WHAT TO WORK ON >> Could you write out the data again, beginning at the line that has "Given: Click the magnifying glass search icon" and stopping after the line that has "click(x=199, y=484)", with "green Save button" substituted for "orange Save button" and nothing else changed?

RECORD EXCERPTS >>
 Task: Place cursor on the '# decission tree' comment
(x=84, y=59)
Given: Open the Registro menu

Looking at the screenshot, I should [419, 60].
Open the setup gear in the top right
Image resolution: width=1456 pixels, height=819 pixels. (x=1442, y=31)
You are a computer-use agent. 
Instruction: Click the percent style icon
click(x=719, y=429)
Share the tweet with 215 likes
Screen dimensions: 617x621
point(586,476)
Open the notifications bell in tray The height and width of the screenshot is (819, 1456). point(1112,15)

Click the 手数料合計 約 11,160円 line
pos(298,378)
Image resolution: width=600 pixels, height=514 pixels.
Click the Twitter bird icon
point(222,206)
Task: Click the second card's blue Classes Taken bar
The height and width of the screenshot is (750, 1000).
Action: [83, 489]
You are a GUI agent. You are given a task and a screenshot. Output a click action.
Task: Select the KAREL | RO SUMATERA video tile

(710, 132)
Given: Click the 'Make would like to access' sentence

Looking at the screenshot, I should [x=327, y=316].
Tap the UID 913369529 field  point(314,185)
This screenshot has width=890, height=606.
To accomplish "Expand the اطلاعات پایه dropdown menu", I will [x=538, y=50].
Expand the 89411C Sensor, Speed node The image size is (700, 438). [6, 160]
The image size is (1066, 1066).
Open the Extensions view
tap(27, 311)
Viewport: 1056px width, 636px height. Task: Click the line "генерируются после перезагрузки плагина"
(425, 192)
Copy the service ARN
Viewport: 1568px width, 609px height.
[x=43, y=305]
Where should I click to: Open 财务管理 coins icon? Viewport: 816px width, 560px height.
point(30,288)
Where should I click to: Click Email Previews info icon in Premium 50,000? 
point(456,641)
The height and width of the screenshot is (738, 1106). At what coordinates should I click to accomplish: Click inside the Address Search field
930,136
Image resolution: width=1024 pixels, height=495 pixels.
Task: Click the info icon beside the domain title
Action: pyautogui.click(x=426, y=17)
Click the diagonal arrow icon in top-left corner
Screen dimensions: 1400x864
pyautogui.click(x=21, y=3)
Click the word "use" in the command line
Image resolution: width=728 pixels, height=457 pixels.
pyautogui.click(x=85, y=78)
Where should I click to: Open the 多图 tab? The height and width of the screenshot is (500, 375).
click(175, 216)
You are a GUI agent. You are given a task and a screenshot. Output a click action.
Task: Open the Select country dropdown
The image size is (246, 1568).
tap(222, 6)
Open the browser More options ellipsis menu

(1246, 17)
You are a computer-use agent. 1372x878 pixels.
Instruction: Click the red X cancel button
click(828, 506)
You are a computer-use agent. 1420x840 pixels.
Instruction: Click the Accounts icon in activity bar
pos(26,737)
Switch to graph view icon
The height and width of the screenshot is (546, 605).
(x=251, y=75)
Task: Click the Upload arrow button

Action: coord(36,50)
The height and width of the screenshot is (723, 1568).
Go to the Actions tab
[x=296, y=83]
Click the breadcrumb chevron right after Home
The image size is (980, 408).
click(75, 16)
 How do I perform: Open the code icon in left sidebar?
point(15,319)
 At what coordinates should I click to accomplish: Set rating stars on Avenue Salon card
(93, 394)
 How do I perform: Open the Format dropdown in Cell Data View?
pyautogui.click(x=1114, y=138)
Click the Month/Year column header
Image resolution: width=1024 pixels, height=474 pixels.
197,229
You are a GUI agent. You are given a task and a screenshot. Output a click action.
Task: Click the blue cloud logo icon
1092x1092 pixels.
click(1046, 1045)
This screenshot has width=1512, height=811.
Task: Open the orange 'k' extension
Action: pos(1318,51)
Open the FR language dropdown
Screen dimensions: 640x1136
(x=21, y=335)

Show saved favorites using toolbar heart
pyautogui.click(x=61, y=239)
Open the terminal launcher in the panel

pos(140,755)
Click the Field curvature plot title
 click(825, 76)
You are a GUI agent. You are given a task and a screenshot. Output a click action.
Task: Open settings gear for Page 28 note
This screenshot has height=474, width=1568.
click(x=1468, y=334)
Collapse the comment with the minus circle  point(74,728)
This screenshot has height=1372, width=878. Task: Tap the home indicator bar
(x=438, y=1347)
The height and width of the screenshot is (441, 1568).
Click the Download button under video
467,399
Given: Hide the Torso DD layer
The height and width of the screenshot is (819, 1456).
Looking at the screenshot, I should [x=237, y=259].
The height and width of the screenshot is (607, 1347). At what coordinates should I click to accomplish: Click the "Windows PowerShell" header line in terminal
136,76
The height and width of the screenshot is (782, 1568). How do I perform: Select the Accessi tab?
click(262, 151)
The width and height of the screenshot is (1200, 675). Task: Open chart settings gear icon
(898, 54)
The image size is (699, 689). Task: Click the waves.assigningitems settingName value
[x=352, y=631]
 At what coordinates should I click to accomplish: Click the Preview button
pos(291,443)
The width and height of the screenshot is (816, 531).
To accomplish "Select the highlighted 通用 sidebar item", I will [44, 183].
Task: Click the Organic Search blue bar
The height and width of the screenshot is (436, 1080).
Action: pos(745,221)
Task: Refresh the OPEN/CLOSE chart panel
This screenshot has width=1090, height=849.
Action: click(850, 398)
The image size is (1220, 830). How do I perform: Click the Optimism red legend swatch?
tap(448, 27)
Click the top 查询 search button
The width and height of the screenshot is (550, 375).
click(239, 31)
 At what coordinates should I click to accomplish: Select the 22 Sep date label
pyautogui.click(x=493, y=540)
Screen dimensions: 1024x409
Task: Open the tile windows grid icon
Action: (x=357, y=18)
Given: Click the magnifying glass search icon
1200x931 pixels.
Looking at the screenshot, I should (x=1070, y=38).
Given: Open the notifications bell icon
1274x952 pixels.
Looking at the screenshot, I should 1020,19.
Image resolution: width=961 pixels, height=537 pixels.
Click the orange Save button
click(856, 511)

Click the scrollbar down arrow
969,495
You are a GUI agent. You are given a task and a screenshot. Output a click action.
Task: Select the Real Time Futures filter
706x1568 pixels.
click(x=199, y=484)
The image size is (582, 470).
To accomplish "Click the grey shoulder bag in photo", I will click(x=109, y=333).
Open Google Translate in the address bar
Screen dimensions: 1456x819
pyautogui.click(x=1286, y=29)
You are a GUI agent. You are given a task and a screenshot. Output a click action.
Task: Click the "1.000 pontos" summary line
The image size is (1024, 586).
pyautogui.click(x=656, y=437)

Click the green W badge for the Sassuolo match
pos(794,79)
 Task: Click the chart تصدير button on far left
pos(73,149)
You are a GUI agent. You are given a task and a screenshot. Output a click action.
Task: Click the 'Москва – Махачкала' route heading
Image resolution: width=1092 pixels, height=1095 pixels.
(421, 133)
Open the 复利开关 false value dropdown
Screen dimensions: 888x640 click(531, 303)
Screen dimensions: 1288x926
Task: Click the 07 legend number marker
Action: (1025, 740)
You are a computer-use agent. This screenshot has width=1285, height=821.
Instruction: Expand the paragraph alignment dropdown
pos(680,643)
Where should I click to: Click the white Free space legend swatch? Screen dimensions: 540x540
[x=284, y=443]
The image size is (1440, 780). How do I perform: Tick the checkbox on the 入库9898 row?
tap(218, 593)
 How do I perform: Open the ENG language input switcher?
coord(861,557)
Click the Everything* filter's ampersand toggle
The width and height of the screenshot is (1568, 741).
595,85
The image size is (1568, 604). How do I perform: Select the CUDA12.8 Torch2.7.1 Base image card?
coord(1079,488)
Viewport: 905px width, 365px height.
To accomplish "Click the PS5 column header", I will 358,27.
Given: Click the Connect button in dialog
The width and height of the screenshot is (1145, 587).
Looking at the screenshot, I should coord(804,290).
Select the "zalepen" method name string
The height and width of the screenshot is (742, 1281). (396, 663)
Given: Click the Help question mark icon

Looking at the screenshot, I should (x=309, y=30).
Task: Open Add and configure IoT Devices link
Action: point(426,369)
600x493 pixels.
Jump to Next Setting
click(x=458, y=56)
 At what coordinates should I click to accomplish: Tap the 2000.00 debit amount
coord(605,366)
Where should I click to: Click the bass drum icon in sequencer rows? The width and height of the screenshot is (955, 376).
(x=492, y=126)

RESPONSE BELOW >>
Given: Click the magnifying glass search icon
1200x931 pixels.
Looking at the screenshot, I should (x=1070, y=38).
Given: Open the notifications bell icon
1274x952 pixels.
Looking at the screenshot, I should 1020,19.
Image resolution: width=961 pixels, height=537 pixels.
Click the green Save button
click(856, 511)

Click the scrollbar down arrow
969,495
You are a GUI agent. You are given a task and a screenshot. Output a click action.
Task: Select the Real Time Futures filter
706x1568 pixels.
click(x=199, y=484)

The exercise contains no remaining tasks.